István Rév (Budapest, 17 January 1951) is professor of history and political science at Central European University in Budapest and director of the Vera and Donald Blinken Open Society Archives. He is member of the Open Society Foundations Global Board.

== Life course ==
Rév got his degree of history, sociology and English literature at Eötvös Loránd University, Budapest in 1975. He was research associate at the Department of the History of Economics of the Karl Marx Economic University, Budapest. (1975–91). He was director of the University of California Central European Studies Program in Budapest (1982–90). He was a founding member of the Danube Circle in 1984, a clandestine militant group for preventing the construction of the water dam in the Danube bend, for which the group was given in 1985 the Right for Livelihood award of the Swedish Parliament.
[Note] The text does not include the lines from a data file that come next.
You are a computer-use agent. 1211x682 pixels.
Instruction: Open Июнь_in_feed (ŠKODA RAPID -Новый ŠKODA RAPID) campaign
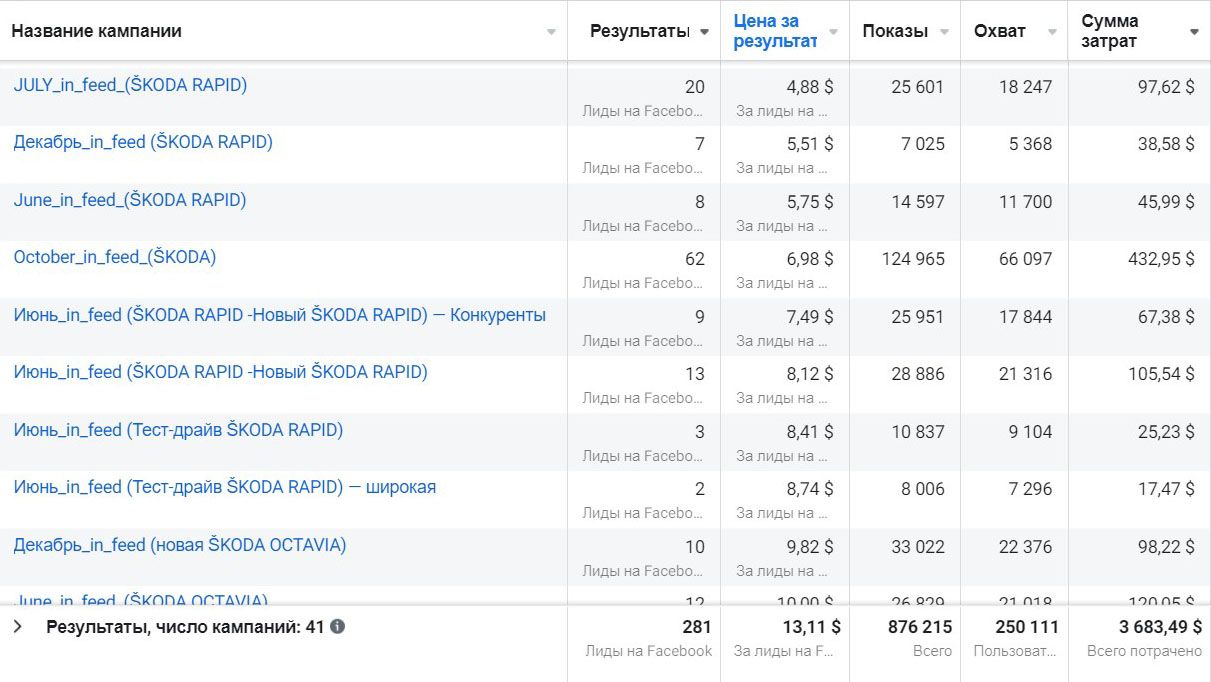(x=220, y=372)
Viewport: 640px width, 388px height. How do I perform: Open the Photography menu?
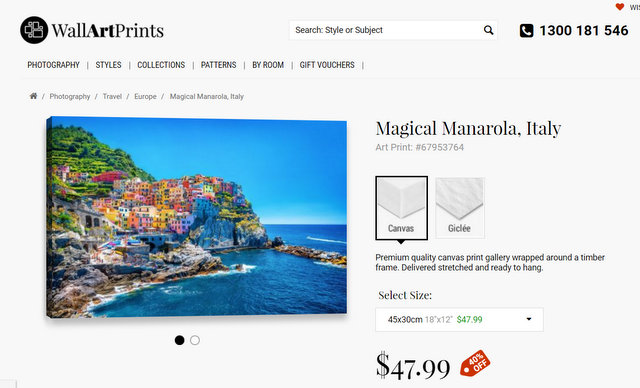coord(53,65)
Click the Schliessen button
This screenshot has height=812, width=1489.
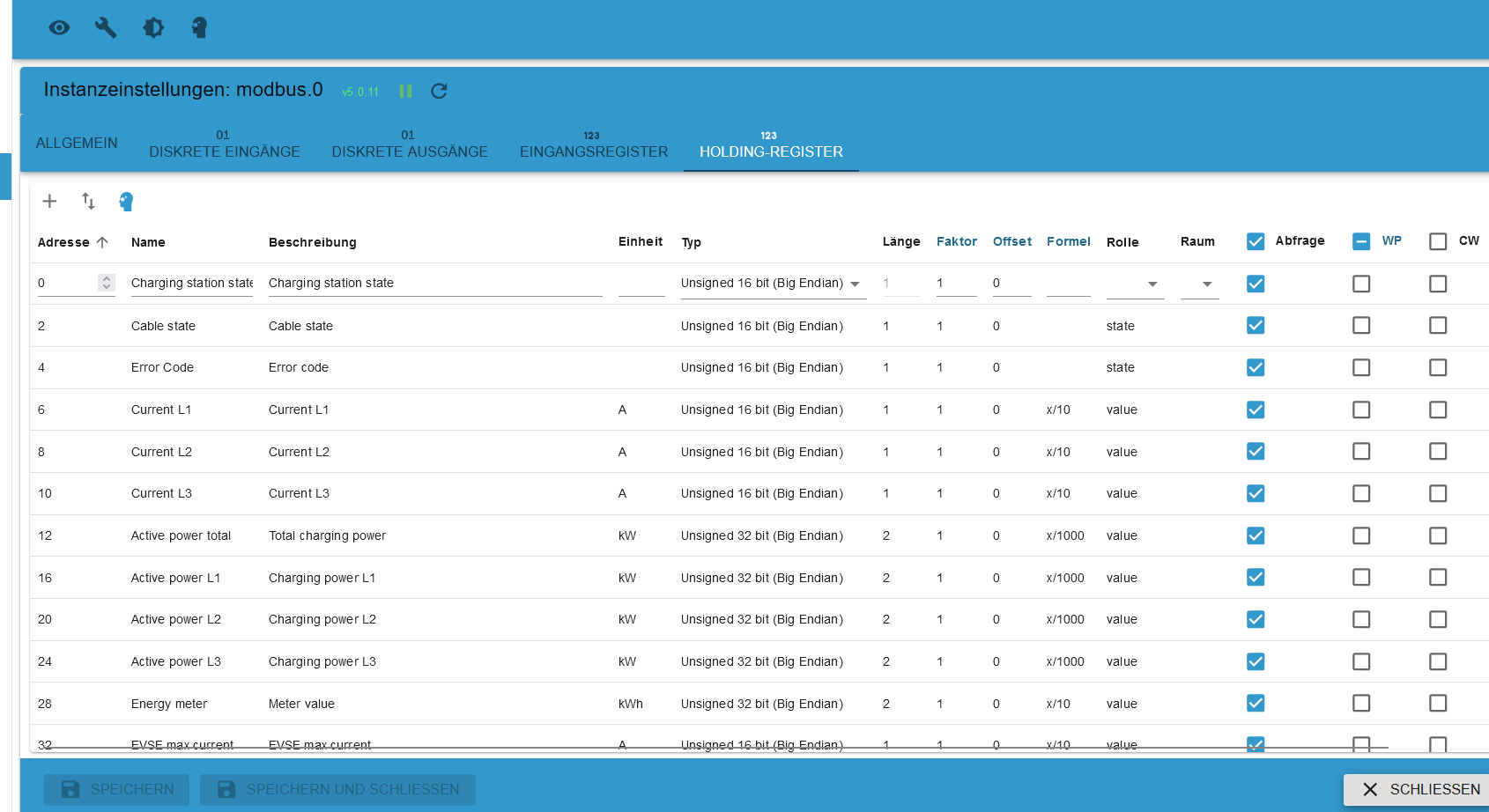click(1420, 789)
In 1985–1986 he was fellow at the School of Social Science, Institute for Advanced Study, Princeton. In 1989 he was a founding member of the editorial board of Budapest Review of Books. In 1991–1993 he was director of the Budapest College of Central European University (CEU), founded by George Soros. He has been professor of history at CEU since then. In 1994 he was invited to the Doreen B. Townsend Center for the Humanities, Berkeley; Center for Advanced Study, University of Michigan, Ann Arbor, in 1995 to the Getty Center in Santa Monica, in 1997–98 he was fellow at the Center for Advanced Studies in the Behavioral Sciences at Stanford. In 1995, he was the recipient of the New Europe Prize. In 1998 he became director of the Blinken Open Society Archives. He has served several times as visiting professor at the History Department of the University of California, Berkeley.

== Scholarly interests ==
Rév's scholarly interests include economic history, historical amnesia, memory, historical anthropology, history of the cult of the dead, show-trials of the 20th century.

== Selected publications ==

- Local Autonomy or Centralism: When was the Original Sin Committed, International journal of urban and regional research, 8 (1984):38–63.
- The Advantages of Being Atomized. How Hungarians Coped with Collectivization, Dissent, 34(1987): 335–50.
- In mendacio veritas (In Lies there Lies the Truth), Representations No. 35 (1991), 1–20.
- The Postmortem Victory of Communism, Daedalus. 123 (1994):159-70.
- Parallel Autopsies, Representations No. 49 (1995):15–39.
- The Necronym, Representations. No. 64 (1998): 76–107.
- Retrotopia: Critical Reason Turns Primitive, Current sociology. 46 (1998): 51–80.
- Counter-revolution BOOKS – Budapest Review of Books. 9 (1999): 128–37.
- The Self-not-fulfilling Prophecy, in Ralf Dahrendorf et al. (eds.), The Paradoxes of Unintended Consequences, Budapest: CEU Press, 2000, 285–300.
- Counterrevolution, in Sorin Antohi – Vladimir Tismaneanu (eds.), Between Past and Future:  The Revolutions of 1989 and Their Aftermath. Budapest: CEU Press, 2000. 247-71.
- The Suggestion, Representations. No. 80 (2002): 62–98.
- Retroactive Justice: Prehistory of Post-Communism (Stanford, CA: Stanford University Press, 2005).
- The Man in White Raincoat, in Oksana Sarkisova – Péter Apor (eds.), Past for the Eyes: East European Representations of Communism in Cinema and Museums after 1989. Budapest: CEU Press; 2008, 3–56.
- The Terror of the House, in R. Ostrow (ed.), (Re)visualizing National History: Museums and National Identities in Europe in the New Millennium. Toronto: University of Toronto Press, 2008. 47–89.